Abstract

Guest workers have been part of the economic and cultural landscapes of the United States since the founding of republics across the Americas, evolving from indentured servants to the use of colonial subjects to foreign nationals imported under a variety of intergovernmental agreements and U.S. visas. Guest worker programs became institutionalized with the Bracero Program with Mexico, which ran from 1942 to 1964, and with the British West Indies Temporary Alien Labor Program, which began in 1943. Both of these programs were established under the Emergency Farm Labor Supply Program to address real and perceived labor shortages in agriculture during World War II. Both programs were structurally similar to programs employed to import colonial subjects, primarily Puerto Ricans, for U.S. agriculture.
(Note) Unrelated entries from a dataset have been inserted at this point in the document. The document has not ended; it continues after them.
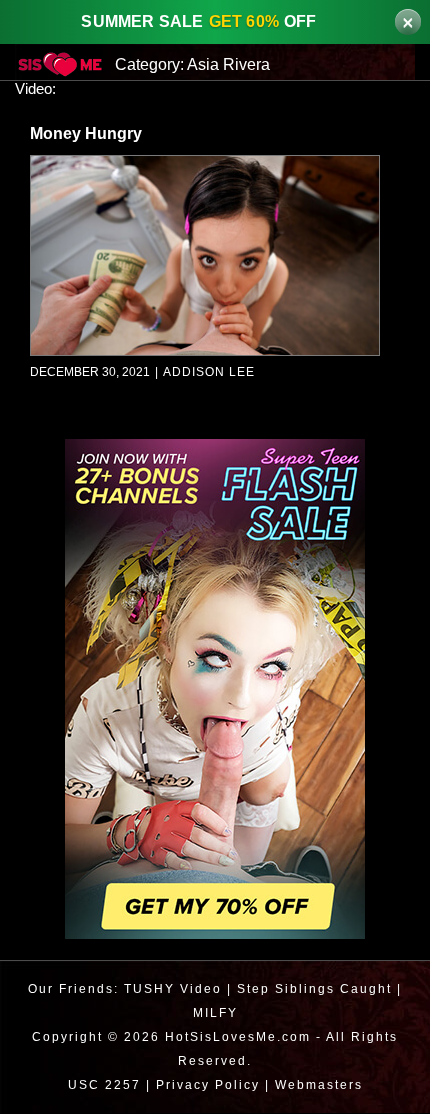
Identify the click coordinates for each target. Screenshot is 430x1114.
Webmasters (321, 1085)
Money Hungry (88, 135)
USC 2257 (99, 1085)
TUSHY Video (170, 989)
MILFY (215, 1013)
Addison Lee (206, 373)
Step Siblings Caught (314, 989)
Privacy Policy (205, 1085)
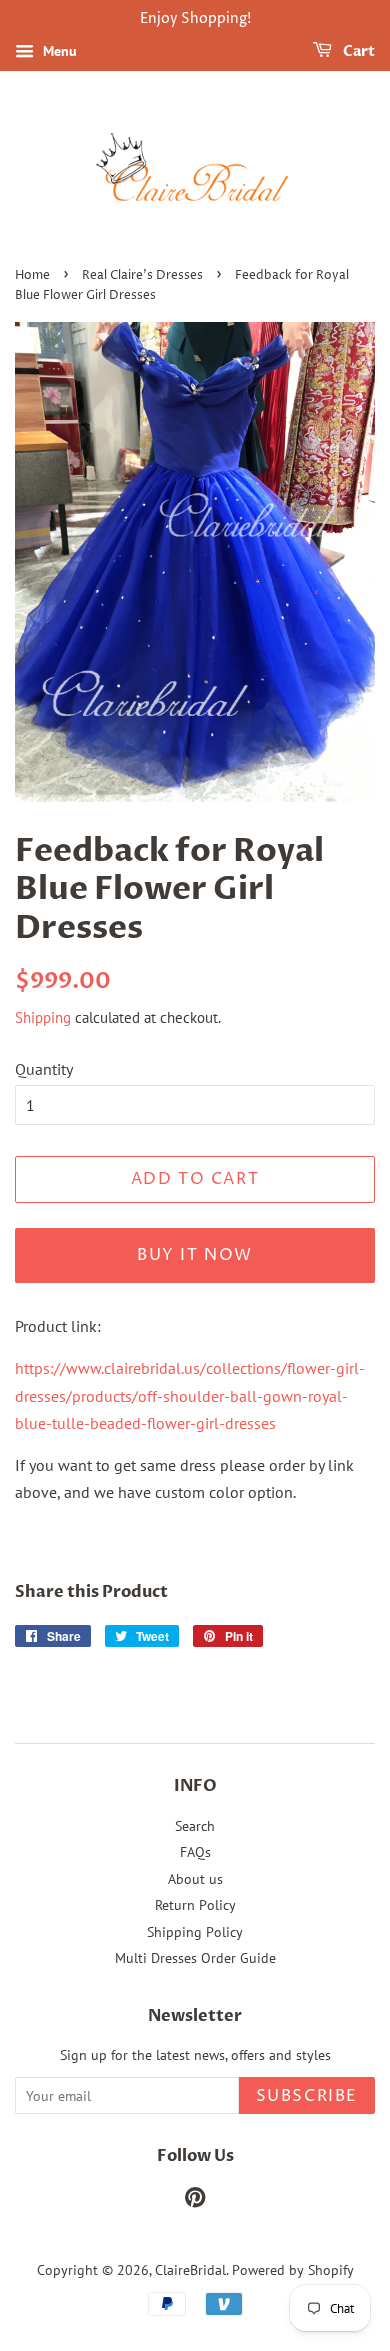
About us (195, 1879)
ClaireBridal (190, 2270)
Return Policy (195, 1905)
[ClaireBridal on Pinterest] (195, 2201)
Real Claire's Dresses (142, 275)
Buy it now (195, 1255)
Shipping (43, 1017)
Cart (357, 51)
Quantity (44, 1069)
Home (32, 275)
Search (195, 1826)
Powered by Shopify (293, 2270)
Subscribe (307, 2096)
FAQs (195, 1852)
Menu (58, 51)
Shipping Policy (195, 1932)
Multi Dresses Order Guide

Although the U.S. Departments of Labor and Agriculture oversaw the operation of the programs during the war, control over guest workers’ labor and the conditions of their employment increasingly became the responsibility of their employers and employer associations following the war. Nevertheless, U.S. government support for guest worker programs has been steady, if uneven, since the 1940s, and most new legislation addressing immigration reform has included some sort of guest worker provision. Under the Immigration Reform and Control Act of 1986, for example, H-2A and H-2B visas were created to import workers primarily from Latin America and the Caribbean for low-wage work in agricultural (H-2A) and non-agricultural (H-2B) seasonal employment. In the Immigration Act of 1990, H-1 visas were added to import guest workers, primarily from India and China, for work in computer programming, higher education, and other skilled occupations. Although an unknown portion of the guest worker labor force resists the terms of their employment and slips into the shadow economy as undocumented immigrants, the number of legal guest workers in the United States has increased into the 21st century.